=== Begin Enclosure ===

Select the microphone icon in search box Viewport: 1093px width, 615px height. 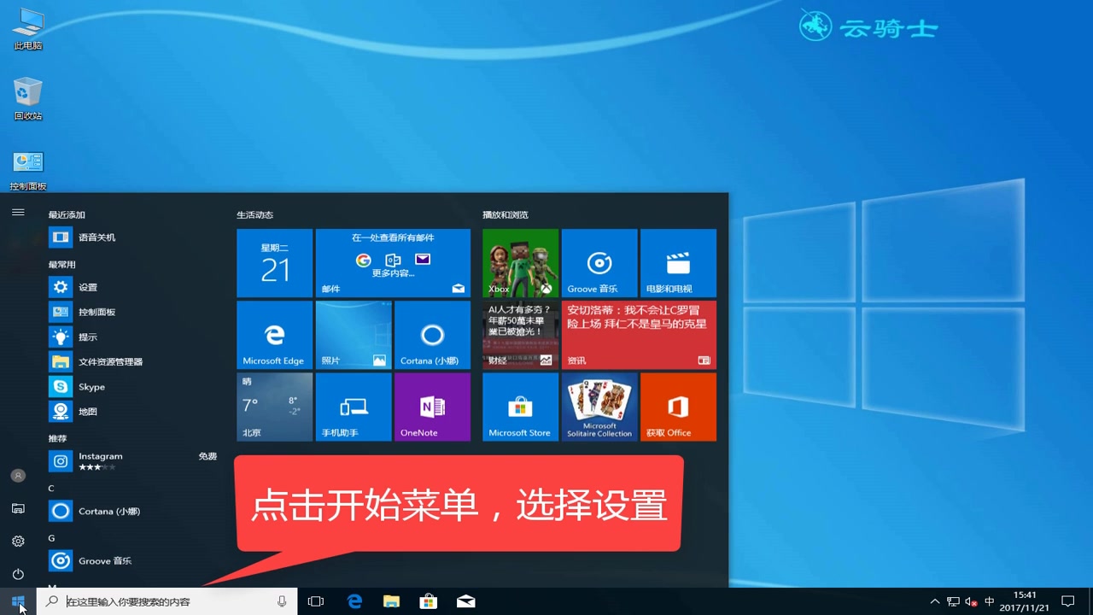[282, 600]
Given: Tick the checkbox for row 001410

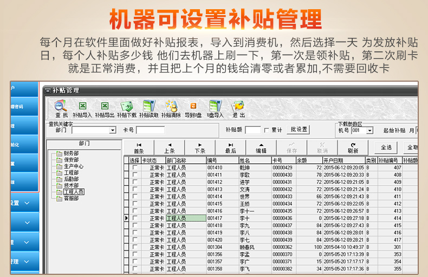Looking at the screenshot, I should pyautogui.click(x=134, y=168).
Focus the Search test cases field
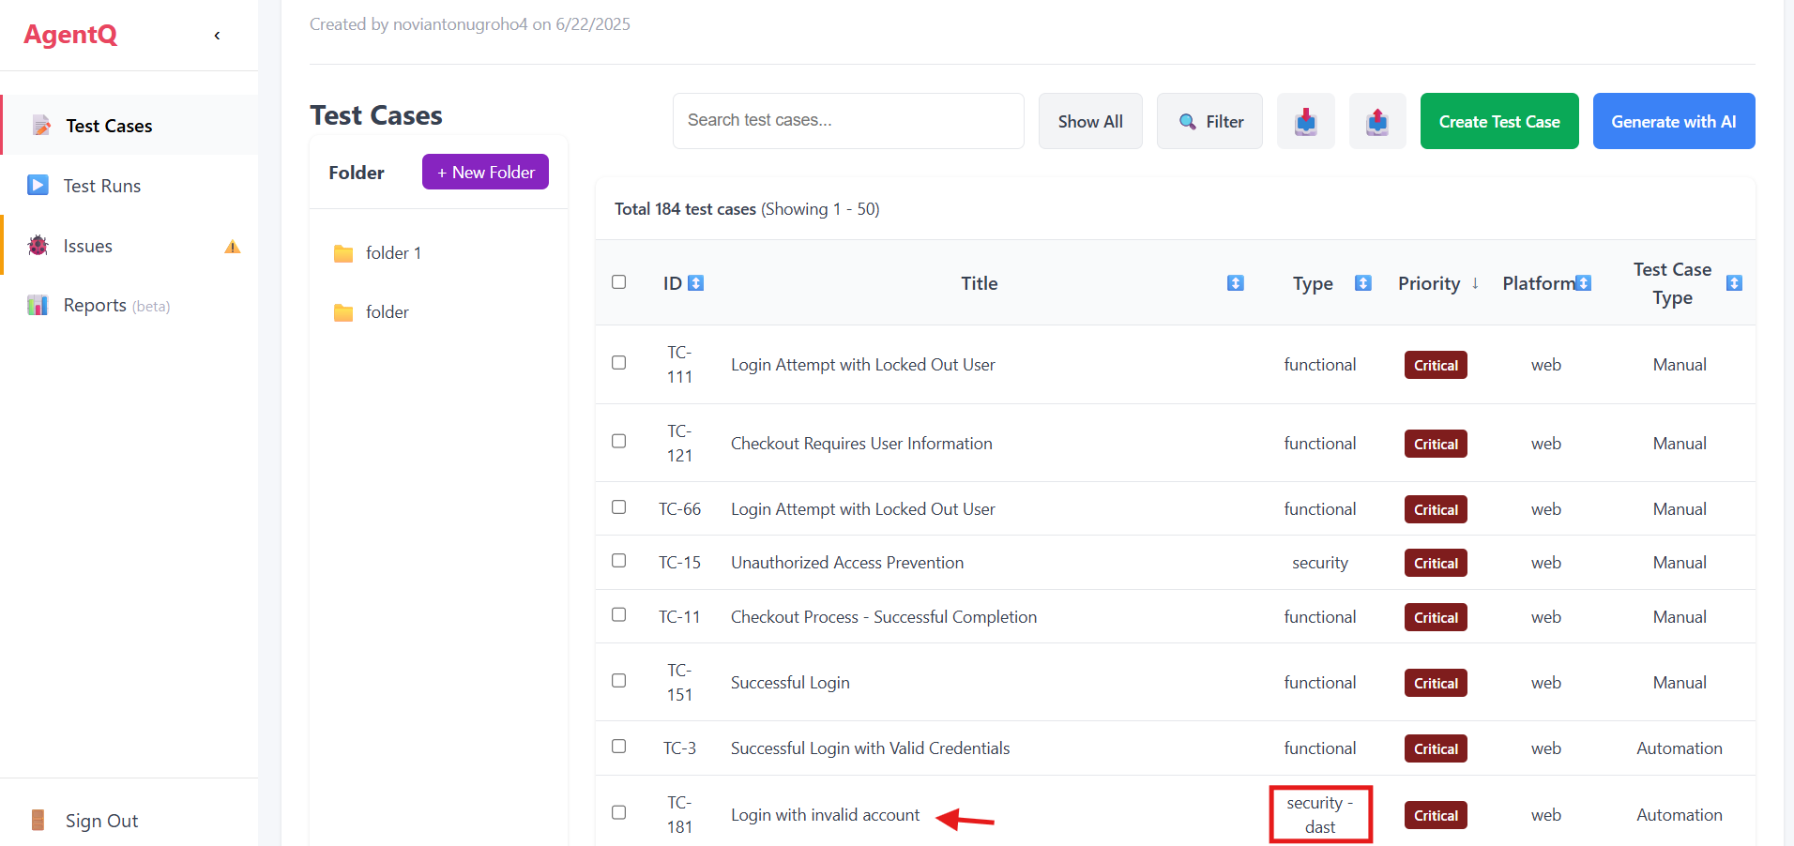Viewport: 1794px width, 846px height. [847, 121]
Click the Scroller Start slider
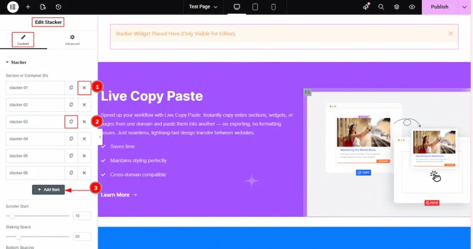This screenshot has width=473, height=249. click(37, 216)
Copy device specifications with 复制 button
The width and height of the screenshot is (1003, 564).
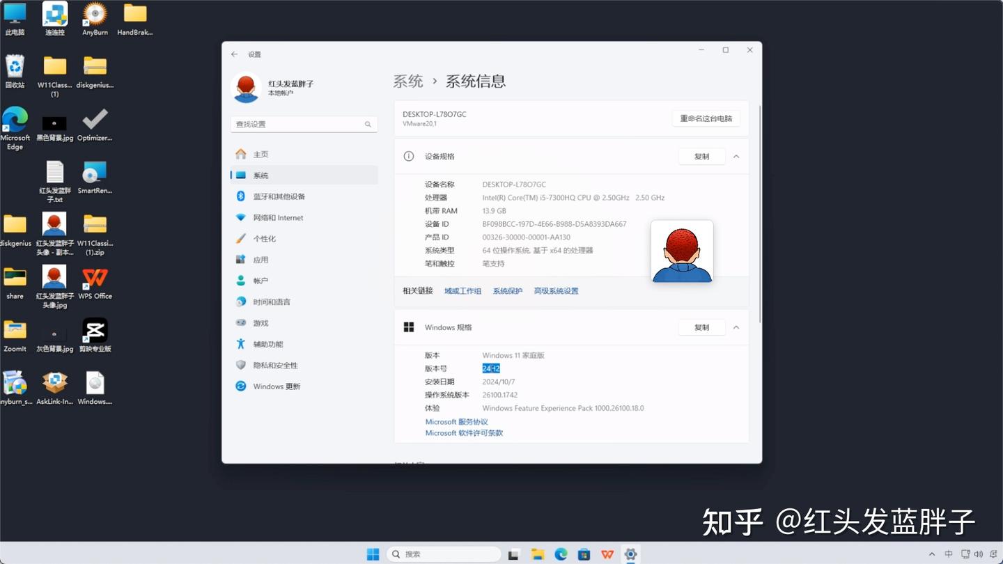click(x=701, y=157)
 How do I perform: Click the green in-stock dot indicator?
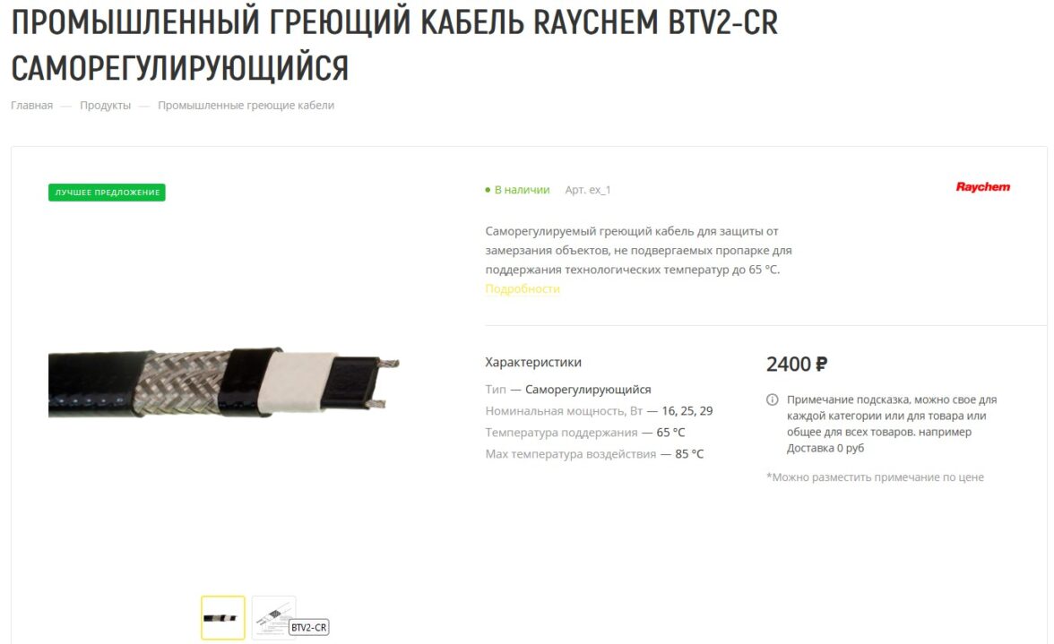488,190
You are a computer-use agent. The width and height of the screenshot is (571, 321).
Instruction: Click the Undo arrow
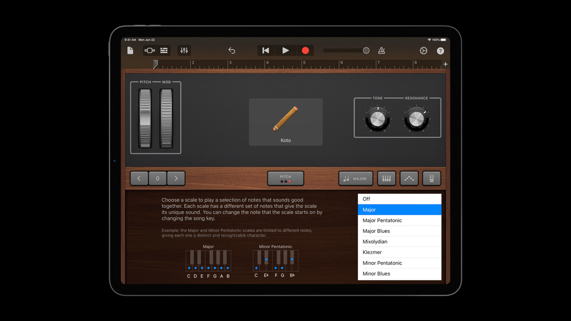click(232, 51)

=== End Enclosure ===

▶ Try it
The required output is the line containing "Copy device specifications with 复制 button" plus every line after it to the end of the data, copied exactly and with no pictures.

▶ Answer to this exercise
Copy device specifications with 复制 button
The width and height of the screenshot is (1003, 564).
click(x=701, y=157)
 How do I perform: Click the green in-stock dot indicator?
488,190
You are a computer-use agent. The width and height of the screenshot is (571, 321).
Instruction: Click the Undo arrow
click(232, 51)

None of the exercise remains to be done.